As I was watching the movie, spoiler alert here as I'm going to disclose something about the movie so if you haven't seen it and are interested I suggest you stop reading, like stop reading right now......
You would think that with Alice Eve in the movie that that's all it would take to keep me interested as she is in my top 10 list of women I'd get a pass for, a topic for another blog entry I'm sure, but there is this one scene where Chris and Alice enter this bar to see his friends and from across the room he spies his ex girlfriend and as they make eye contact it was like the air just left my lungs, like unable to breathe, like time standing still and not knowing what the hell was going in with my body.
As suddenly as I lost my breathe I sat up on the couch and gasped realizing she had short hair and it was the most incredibly sexy look I've ever seen........until I remembered I'd had that view quite a lot a few years ago with C, now to be known as Corinne as I love her name and am getting so tired referring to her as an initial, since she kept her hair really short for her work. Until I'd met Corrine I'd never really given short hair much thought other than to say it wasn't for me, on a woman that is as I do keep my own hair uber short, but she wore it so well and I loved the way it let me kiss the back and side of her neck without having to move strands of hair out of the way, just so natural in my mind and so damn sexy.
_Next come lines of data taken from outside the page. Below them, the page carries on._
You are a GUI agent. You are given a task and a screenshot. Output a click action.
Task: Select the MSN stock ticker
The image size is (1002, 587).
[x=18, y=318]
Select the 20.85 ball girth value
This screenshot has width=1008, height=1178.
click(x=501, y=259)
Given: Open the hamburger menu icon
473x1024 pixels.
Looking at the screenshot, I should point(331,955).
I've been doing a good job lately convincing myself that my days of thinking about Corinne were done and over with but the last few weeks have seen images and memories of her sneaking back into my thoughts on a regular basis and kind of freaking me out more than a little bit. Not freaking me out because they or her were bad but because thinking of someone who is no longer part of one's life can only lead to some heart ache and right now that's probably not the best thing to deal with in conjunction with my pending surgery and potential treatments.
On a side note I sort of figured out why I'm struggling to complete the Mexico entries and you guessed it, the issue is that Mexico brought up some memories of Corinne and our trip to Jamaica back in 2015. I had a great time in Mexico and don't regret going for a second to see my daughter get married or spending time with my trip roomie in my son but I know now why being there sort of made me feel ill at ease and it boils down to I wasn't there with my partner and lost out on the romance that should have been part of the experience.
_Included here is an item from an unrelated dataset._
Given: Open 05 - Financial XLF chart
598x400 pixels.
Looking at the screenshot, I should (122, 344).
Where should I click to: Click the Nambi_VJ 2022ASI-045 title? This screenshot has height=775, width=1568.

I think I've said before that sometimes I think too much and it's not always a good thing, this was and is one of those damn moments.
So now I've got to deal with the repressed memories and try to get back on track as that ship has sailed and I have to stop letting it sink my attempts at dating as the last couple have been with nice women who I didn't really give a fair chance since I was comparing my feelings at those particular moments in time with how I felt on my first date with Corinne, which in all fairness ranks as my best first date ever, even more than the one I had with the mother of my children so that says a lot doesn't it?
My name is Marcus and once again I find myself sort of fucked over emotionally due to one damn scene from a movie on Netflix that reminds me of someone I lost. Sort of starting to wonder if I'm ever going to be able to just shut that part of my life away in a vault and starting stepping forward in a positive way.